◆ Instructions to follow
In the Under Armour news item below, what range does the company now give for its pre-tax restructuring charges in its 2025 and 2026 fiscal years?

Investing.com - Under Armour (NYSE:UAA) has lifted its profit outlook for its current fiscal year, as the athletic apparel maker works through a pricey overhaul of its operations.
Baltimore-based Under Armour previously announced a plan to focus its operations on its core business, with Chief Executive Kevin Plank arguing that a host of company initiatives had strained its resources.
As part of the changes, the group slashed promotional activity, scaled down its inventory and reduced headcount. It has also moved to increase sales of higher-margin items like men's apparel.
Yet the shift -- and a decision to exit a distribution facility in Rialto, California in particular -- has pushed up pre-tax restructuring charges to a range of $140 million to $160 million in its 2025 and 2026 fiscal years, the company said in September. The prior forecast for these costs stretched from almost $70 million to $90 million.
As of the quarter ended on Sept. 30, Under Armour said it already booked $28 million in impairment charges and $11 million in other "related transformational expenses" related to the turnaround effort.

◆ Data extract
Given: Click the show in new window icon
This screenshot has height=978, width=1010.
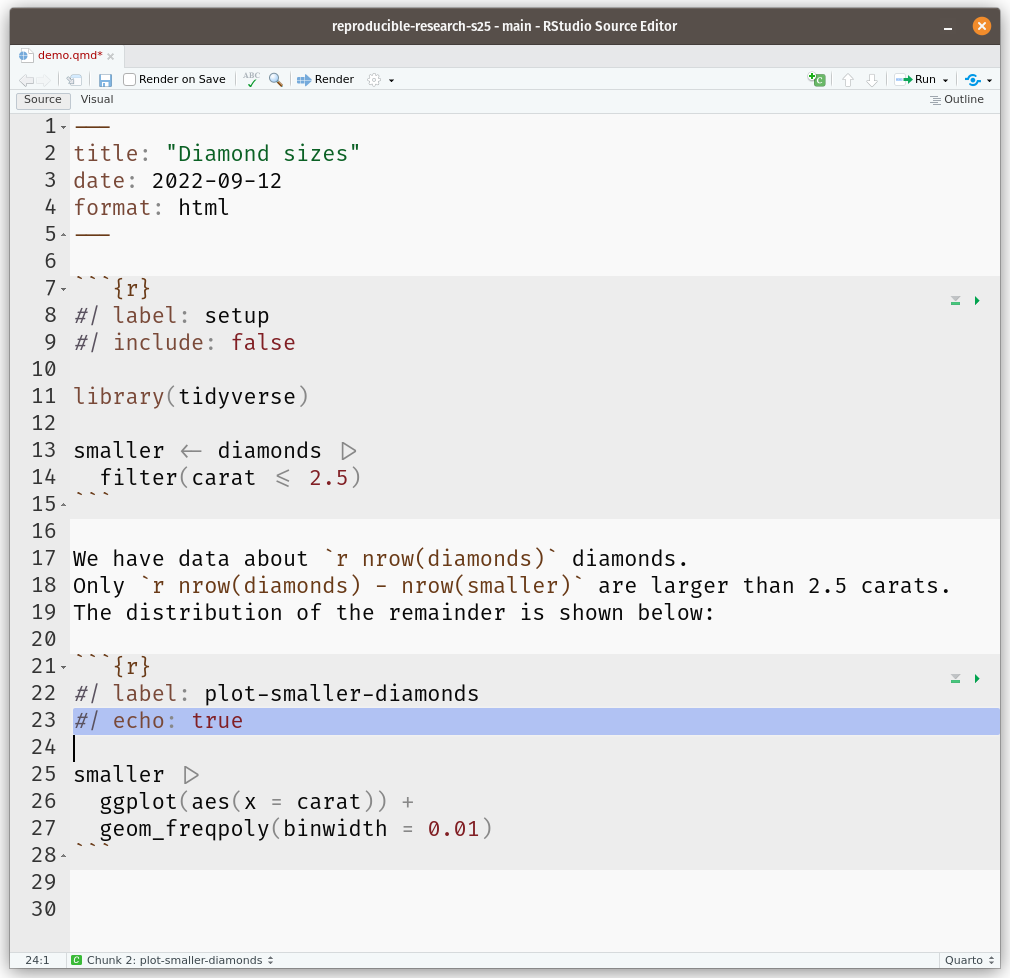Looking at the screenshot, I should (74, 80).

◆ Expected answer
$140 million to $160 million